[Task objective]: Below are the records; collect from them each line containing the string "computer".

[The data]:
= Beginning of Section =

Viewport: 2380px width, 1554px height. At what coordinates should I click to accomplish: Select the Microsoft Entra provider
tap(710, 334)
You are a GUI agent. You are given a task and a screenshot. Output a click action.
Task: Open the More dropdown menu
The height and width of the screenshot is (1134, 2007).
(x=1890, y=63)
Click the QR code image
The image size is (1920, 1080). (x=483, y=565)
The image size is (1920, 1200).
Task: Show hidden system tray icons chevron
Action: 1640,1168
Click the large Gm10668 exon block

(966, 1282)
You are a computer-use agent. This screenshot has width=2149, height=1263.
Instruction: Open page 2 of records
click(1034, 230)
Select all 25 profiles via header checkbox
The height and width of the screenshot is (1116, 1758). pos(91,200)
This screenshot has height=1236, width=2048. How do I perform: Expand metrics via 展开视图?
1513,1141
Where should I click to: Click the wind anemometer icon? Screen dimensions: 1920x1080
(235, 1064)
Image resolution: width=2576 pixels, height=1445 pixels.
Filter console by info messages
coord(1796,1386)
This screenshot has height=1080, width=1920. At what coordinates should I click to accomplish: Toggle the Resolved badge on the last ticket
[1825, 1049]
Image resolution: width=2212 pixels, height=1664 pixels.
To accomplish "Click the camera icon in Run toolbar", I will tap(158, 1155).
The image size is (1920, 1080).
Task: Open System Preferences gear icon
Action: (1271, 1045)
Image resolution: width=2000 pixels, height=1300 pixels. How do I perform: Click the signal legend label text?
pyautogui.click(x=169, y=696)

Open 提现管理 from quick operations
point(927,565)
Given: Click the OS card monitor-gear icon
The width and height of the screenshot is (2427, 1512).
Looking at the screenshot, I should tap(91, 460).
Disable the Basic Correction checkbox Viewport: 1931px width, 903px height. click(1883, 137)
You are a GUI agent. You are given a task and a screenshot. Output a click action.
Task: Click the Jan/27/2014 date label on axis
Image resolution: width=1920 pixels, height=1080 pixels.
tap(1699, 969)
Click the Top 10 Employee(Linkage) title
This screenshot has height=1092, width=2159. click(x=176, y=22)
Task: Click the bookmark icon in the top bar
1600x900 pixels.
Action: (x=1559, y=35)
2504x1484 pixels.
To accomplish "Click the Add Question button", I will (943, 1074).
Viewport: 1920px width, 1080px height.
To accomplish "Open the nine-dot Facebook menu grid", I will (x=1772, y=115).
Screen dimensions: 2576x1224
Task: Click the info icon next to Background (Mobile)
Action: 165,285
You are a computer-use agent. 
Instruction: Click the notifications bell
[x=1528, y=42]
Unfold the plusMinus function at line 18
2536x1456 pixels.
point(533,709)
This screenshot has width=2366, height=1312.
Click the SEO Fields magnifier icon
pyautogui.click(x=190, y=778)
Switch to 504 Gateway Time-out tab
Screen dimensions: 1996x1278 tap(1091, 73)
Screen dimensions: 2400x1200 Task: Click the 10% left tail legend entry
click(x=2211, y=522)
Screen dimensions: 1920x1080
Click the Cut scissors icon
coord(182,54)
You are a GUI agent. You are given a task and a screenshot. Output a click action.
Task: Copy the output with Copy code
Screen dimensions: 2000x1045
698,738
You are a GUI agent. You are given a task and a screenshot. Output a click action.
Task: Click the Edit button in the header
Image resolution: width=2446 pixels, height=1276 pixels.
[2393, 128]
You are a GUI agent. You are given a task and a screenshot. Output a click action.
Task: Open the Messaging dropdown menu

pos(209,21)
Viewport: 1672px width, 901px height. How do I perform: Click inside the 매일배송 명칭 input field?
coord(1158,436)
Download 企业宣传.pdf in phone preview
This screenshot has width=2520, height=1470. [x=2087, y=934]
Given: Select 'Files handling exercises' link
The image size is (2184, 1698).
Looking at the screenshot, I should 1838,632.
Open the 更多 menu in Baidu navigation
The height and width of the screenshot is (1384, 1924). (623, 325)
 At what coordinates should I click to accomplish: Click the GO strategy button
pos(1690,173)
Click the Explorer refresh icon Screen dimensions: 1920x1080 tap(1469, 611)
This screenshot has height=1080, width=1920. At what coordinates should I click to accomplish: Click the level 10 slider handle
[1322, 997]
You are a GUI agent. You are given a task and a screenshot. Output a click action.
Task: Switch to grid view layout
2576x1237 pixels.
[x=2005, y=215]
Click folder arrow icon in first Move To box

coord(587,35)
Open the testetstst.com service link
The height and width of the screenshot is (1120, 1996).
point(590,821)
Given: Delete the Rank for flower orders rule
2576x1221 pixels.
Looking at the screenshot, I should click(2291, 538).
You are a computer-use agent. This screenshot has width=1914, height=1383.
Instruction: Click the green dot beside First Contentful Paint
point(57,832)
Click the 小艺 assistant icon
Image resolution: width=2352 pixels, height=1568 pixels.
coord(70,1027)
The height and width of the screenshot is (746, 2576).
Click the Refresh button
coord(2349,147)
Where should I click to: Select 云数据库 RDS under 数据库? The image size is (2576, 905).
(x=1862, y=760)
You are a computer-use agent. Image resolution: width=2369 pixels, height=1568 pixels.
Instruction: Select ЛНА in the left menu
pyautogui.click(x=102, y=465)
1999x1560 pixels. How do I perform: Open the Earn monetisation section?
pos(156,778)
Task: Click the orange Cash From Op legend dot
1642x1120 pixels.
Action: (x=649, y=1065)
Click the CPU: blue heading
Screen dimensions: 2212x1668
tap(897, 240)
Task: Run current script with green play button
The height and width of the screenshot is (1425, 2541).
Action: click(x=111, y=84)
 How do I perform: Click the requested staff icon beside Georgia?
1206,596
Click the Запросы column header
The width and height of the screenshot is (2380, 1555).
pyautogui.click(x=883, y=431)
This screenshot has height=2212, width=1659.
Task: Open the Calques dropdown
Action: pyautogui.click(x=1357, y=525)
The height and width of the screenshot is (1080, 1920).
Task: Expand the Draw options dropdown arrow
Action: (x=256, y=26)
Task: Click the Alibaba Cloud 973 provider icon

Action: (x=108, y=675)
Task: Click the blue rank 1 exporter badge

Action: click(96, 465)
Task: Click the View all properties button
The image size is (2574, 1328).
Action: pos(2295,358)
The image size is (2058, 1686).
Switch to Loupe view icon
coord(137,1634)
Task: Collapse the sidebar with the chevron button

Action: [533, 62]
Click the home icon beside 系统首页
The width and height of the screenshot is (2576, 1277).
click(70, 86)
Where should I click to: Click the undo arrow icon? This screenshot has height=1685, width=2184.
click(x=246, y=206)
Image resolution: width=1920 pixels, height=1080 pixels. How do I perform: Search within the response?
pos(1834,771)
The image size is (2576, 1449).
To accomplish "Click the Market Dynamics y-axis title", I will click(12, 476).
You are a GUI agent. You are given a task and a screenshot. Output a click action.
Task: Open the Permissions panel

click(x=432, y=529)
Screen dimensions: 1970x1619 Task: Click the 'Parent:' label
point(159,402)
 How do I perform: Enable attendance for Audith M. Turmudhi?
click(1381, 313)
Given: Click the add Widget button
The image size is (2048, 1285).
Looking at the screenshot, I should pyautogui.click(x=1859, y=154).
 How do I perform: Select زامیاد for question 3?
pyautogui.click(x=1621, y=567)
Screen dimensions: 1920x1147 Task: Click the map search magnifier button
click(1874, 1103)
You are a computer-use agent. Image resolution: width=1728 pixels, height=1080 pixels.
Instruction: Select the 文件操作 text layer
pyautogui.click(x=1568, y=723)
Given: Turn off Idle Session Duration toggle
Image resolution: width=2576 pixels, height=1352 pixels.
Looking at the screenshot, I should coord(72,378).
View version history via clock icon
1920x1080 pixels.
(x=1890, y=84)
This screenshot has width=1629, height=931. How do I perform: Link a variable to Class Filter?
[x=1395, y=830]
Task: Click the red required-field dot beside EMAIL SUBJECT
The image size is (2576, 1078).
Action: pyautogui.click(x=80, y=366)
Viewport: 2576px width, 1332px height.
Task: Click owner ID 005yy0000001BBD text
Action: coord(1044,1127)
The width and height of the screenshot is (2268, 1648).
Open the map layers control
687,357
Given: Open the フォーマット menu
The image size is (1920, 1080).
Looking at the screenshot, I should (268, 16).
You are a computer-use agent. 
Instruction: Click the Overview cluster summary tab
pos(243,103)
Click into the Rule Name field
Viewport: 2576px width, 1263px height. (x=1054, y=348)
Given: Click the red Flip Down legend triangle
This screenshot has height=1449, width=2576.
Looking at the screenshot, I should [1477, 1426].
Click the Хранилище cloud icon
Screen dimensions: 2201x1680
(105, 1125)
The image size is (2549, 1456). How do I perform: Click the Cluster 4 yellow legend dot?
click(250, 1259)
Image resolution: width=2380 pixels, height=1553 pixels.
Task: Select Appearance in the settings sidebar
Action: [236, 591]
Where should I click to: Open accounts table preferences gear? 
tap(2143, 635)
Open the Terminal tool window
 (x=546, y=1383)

= End of Section =

[Solution to the exercise]:
You are a computer-use agent. This screenshot has width=2149, height=1263.
You are a computer-use agent. 
You are a computer-use agent. This screenshot has width=1914, height=1383.
You are a computer-use agent. Image resolution: width=2369 pixels, height=1568 pixels.
You are a computer-use agent. Image resolution: width=1728 pixels, height=1080 pixels.
You are a computer-use agent. 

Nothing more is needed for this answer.